Stored items
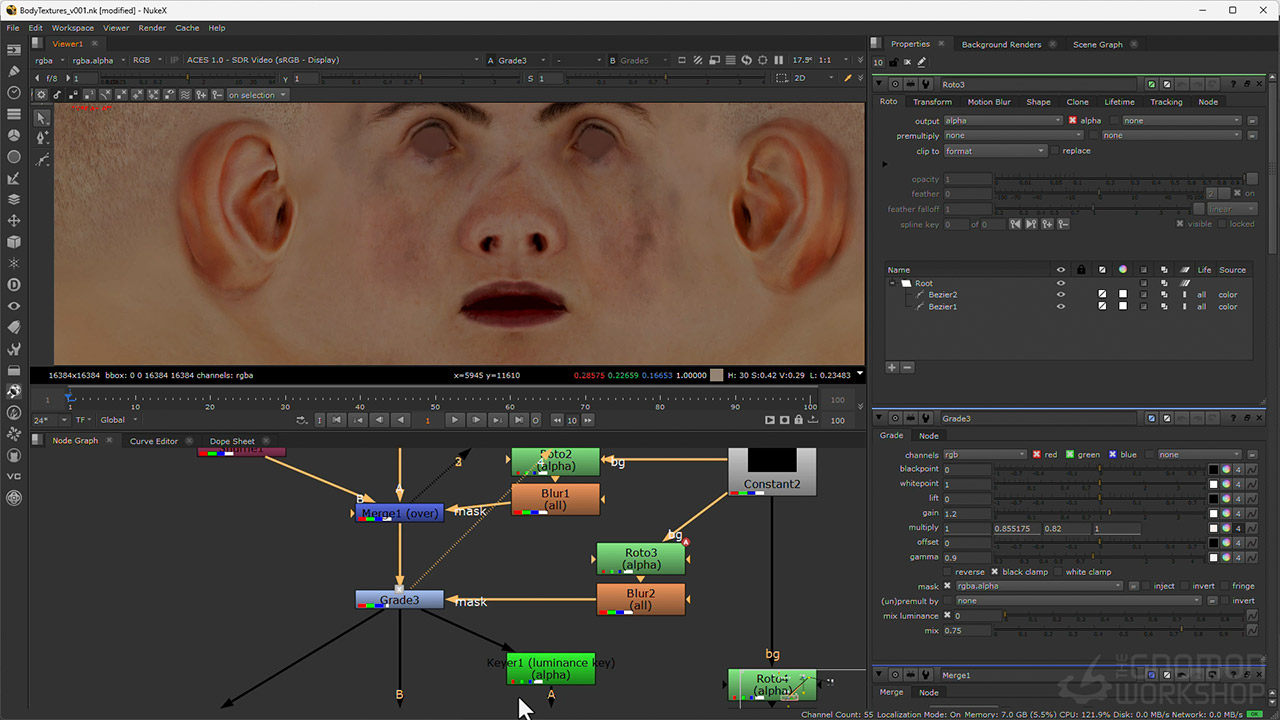1280x720 pixels.
Task: Collapse the Root folder in shape list
Action: pos(893,283)
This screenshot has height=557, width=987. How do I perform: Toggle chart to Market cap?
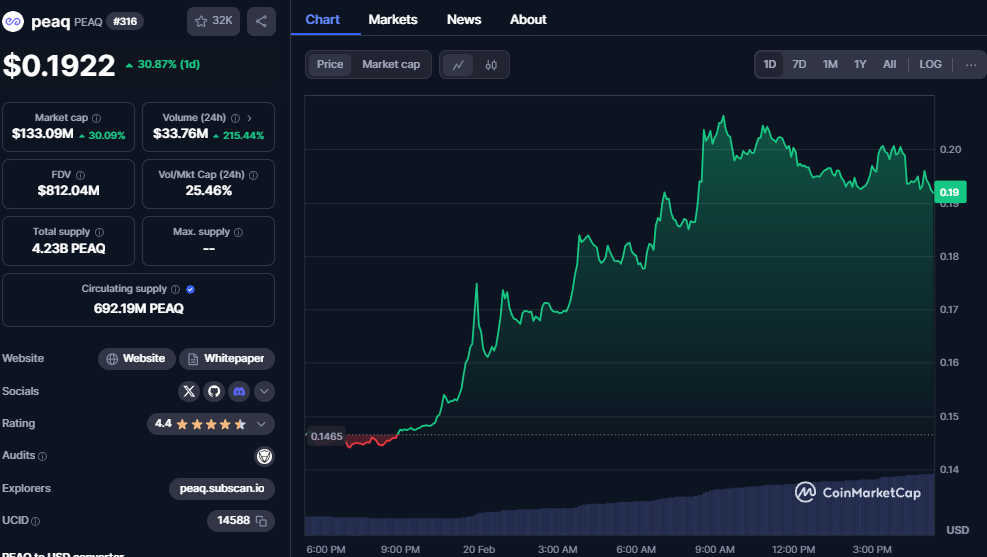(391, 65)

- _Work order_
Please retype exactly the lines from the one containing "This screenshot has" through the last line of the records, both included, leaving out every picture.

- _Answer section_
This screenshot has height=557, width=987. How do I perform: Toggle chart to Market cap?
(391, 65)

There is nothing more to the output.